Exercise » Give the records again in full, exactly as written.

Available data »
%%
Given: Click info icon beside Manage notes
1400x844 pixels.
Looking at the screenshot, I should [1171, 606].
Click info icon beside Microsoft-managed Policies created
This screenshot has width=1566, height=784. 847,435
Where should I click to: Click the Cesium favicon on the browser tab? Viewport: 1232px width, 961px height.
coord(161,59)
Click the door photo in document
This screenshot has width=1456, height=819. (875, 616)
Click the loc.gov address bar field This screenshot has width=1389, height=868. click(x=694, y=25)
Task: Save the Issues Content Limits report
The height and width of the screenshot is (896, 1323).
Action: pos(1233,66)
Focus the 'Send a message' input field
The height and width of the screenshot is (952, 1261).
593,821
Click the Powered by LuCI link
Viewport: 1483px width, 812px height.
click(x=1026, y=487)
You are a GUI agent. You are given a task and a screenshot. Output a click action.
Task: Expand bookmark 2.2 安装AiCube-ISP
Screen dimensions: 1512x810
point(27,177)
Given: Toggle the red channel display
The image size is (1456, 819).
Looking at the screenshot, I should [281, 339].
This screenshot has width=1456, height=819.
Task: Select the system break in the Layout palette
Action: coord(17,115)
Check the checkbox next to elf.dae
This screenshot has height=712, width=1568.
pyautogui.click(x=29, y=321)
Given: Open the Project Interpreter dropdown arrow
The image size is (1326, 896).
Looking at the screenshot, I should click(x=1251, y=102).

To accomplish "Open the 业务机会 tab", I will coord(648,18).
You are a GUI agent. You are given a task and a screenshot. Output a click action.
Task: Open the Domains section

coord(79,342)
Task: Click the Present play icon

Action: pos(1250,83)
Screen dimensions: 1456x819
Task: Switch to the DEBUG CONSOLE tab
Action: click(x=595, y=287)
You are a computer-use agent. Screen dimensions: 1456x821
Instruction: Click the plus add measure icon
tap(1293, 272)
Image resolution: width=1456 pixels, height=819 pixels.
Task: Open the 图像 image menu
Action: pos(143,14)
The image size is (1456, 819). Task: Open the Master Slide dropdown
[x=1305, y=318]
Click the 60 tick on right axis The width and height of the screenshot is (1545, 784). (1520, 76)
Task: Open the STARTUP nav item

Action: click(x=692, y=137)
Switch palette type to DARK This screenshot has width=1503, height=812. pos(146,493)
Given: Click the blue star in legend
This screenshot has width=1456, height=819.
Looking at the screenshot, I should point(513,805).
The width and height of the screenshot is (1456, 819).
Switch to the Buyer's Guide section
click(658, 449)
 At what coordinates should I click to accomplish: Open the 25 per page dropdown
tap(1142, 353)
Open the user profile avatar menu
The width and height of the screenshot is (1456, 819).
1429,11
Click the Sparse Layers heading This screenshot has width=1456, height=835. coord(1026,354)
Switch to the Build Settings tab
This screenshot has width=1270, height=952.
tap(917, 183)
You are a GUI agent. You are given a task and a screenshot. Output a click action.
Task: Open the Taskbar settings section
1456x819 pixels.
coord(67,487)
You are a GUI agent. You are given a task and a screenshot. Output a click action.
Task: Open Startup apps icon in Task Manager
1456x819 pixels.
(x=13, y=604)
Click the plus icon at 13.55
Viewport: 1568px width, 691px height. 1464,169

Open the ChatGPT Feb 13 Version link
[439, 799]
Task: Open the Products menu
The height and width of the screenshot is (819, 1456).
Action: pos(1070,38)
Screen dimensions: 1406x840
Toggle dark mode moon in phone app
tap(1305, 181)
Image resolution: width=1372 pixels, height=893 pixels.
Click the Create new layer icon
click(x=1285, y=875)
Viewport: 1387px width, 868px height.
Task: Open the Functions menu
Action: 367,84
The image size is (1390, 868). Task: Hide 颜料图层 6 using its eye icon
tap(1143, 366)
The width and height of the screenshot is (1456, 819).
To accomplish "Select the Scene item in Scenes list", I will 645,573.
%%
Your solution »
Given: Click info icon beside Manage notes
1400x844 pixels.
Looking at the screenshot, I should [1171, 606].
Click info icon beside Microsoft-managed Policies created
This screenshot has width=1566, height=784. 847,435
Where should I click to: Click the Cesium favicon on the browser tab? Viewport: 1232px width, 961px height.
coord(161,59)
Click the door photo in document
This screenshot has width=1456, height=819. (875, 616)
Click the loc.gov address bar field This screenshot has width=1389, height=868. click(x=694, y=25)
Task: Save the Issues Content Limits report
The height and width of the screenshot is (896, 1323).
Action: pos(1233,66)
Focus the 'Send a message' input field
The height and width of the screenshot is (952, 1261).
593,821
Click the Powered by LuCI link
Viewport: 1483px width, 812px height.
click(x=1026, y=487)
You are a GUI agent. You are given a task and a screenshot. Output a click action.
Task: Expand bookmark 2.2 安装AiCube-ISP
Screen dimensions: 1512x810
point(27,177)
Given: Toggle the red channel display
The image size is (1456, 819).
Looking at the screenshot, I should [281, 339].
This screenshot has width=1456, height=819.
Task: Select the system break in the Layout palette
Action: coord(17,115)
Check the checkbox next to elf.dae
This screenshot has height=712, width=1568.
pyautogui.click(x=29, y=321)
Given: Open the Project Interpreter dropdown arrow
The image size is (1326, 896).
Looking at the screenshot, I should click(x=1251, y=102).

To accomplish "Open the 业务机会 tab", I will coord(648,18).
You are a GUI agent. You are given a task and a screenshot. Output a click action.
Task: Open the Domains section

coord(79,342)
Task: Click the Present play icon

Action: pos(1250,83)
Screen dimensions: 1456x819
Task: Switch to the DEBUG CONSOLE tab
Action: click(x=595, y=287)
You are a computer-use agent. Screen dimensions: 1456x821
Instruction: Click the plus add measure icon
tap(1293, 272)
Image resolution: width=1456 pixels, height=819 pixels.
Task: Open the 图像 image menu
Action: pos(143,14)
The image size is (1456, 819). Task: Open the Master Slide dropdown
[x=1305, y=318]
Click the 60 tick on right axis The width and height of the screenshot is (1545, 784). (1520, 76)
Task: Open the STARTUP nav item

Action: click(x=692, y=137)
Switch palette type to DARK This screenshot has width=1503, height=812. pos(146,493)
Given: Click the blue star in legend
This screenshot has width=1456, height=819.
Looking at the screenshot, I should point(513,805).
The width and height of the screenshot is (1456, 819).
Switch to the Buyer's Guide section
click(658, 449)
 At what coordinates should I click to accomplish: Open the 25 per page dropdown
tap(1142, 353)
Open the user profile avatar menu
The width and height of the screenshot is (1456, 819).
1429,11
Click the Sparse Layers heading This screenshot has width=1456, height=835. coord(1026,354)
Switch to the Build Settings tab
This screenshot has width=1270, height=952.
tap(917, 183)
You are a GUI agent. You are given a task and a screenshot. Output a click action.
Task: Open the Taskbar settings section
1456x819 pixels.
coord(67,487)
You are a GUI agent. You are given a task and a screenshot. Output a click action.
Task: Open Startup apps icon in Task Manager
1456x819 pixels.
(x=13, y=604)
Click the plus icon at 13.55
Viewport: 1568px width, 691px height. 1464,169

Open the ChatGPT Feb 13 Version link
[439, 799]
Task: Open the Products menu
The height and width of the screenshot is (819, 1456).
Action: pos(1070,38)
Screen dimensions: 1406x840
Toggle dark mode moon in phone app
tap(1305, 181)
Image resolution: width=1372 pixels, height=893 pixels.
Click the Create new layer icon
click(x=1285, y=875)
Viewport: 1387px width, 868px height.
Task: Open the Functions menu
Action: 367,84
The image size is (1390, 868). Task: Hide 颜料图层 6 using its eye icon
tap(1143, 366)
The width and height of the screenshot is (1456, 819).
To accomplish "Select the Scene item in Scenes list", I will 645,573.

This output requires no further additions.